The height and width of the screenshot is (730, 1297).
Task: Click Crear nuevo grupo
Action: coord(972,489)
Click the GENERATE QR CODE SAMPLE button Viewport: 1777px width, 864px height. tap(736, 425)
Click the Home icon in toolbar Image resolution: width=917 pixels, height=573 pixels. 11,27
##########
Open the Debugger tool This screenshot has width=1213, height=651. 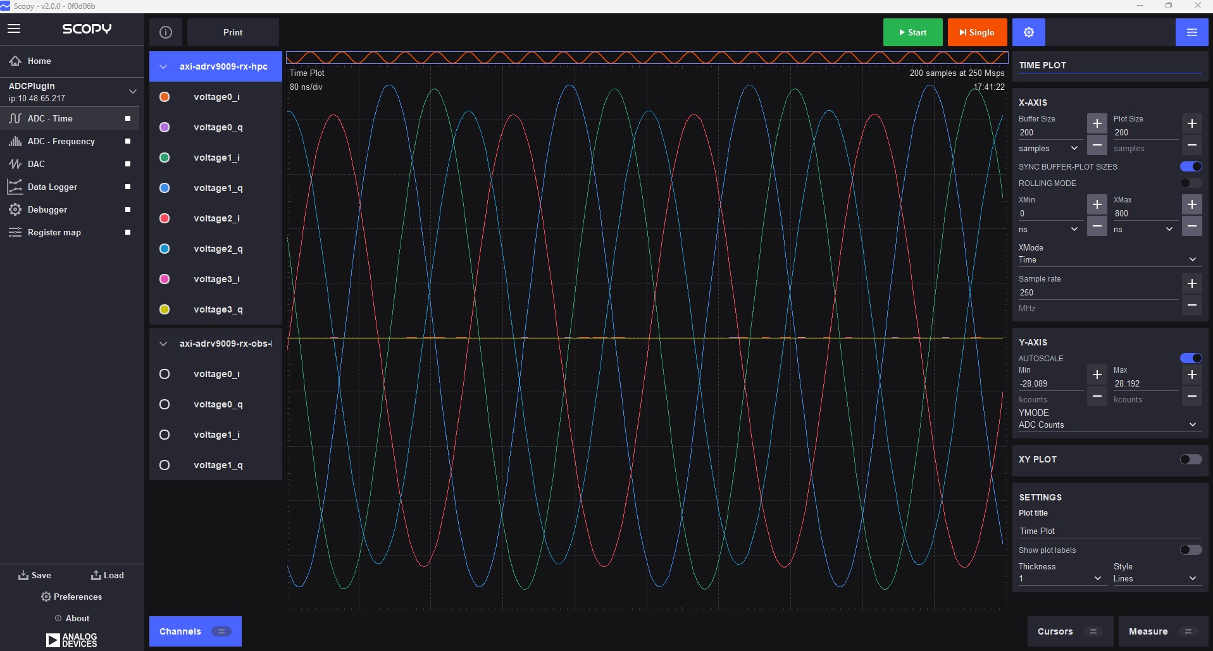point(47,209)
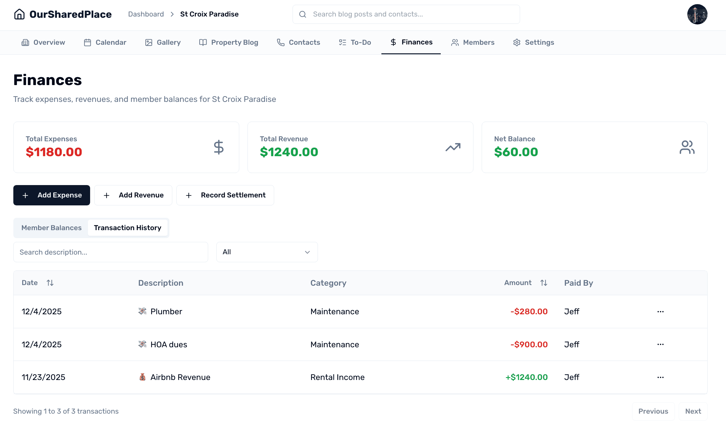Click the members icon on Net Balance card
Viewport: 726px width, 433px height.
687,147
##########
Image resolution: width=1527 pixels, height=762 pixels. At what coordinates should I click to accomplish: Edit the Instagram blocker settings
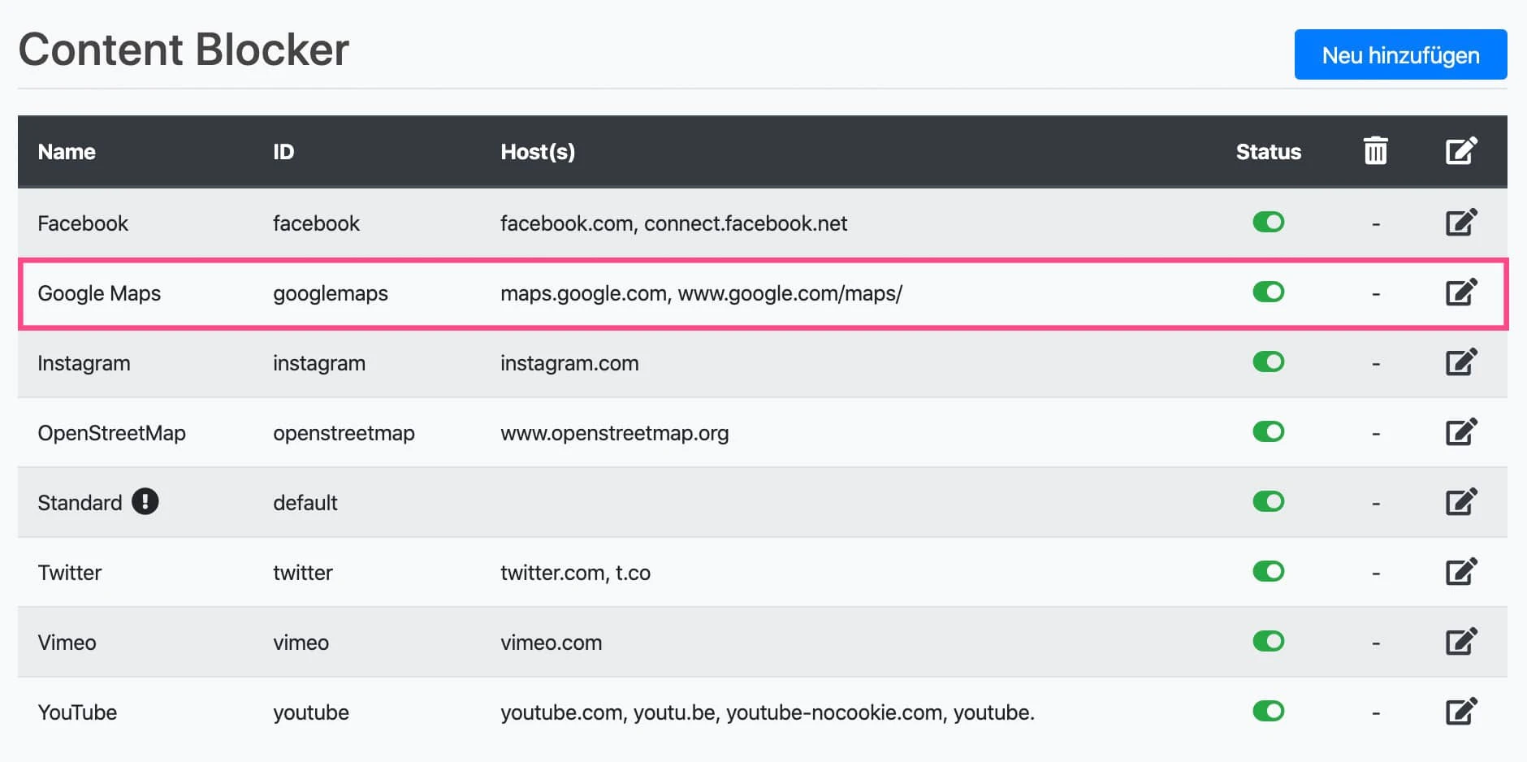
##########
## Exercise:
Lines in the records above that carry the word "Image" are to be located and copied.

## Answer to the problem:
Click the Home icon in toolbar Image resolution: width=917 pixels, height=573 pixels. 11,27
Image resolution: width=1527 pixels, height=762 pixels. At what coordinates should I click to accomplish: Edit the Instagram blocker settings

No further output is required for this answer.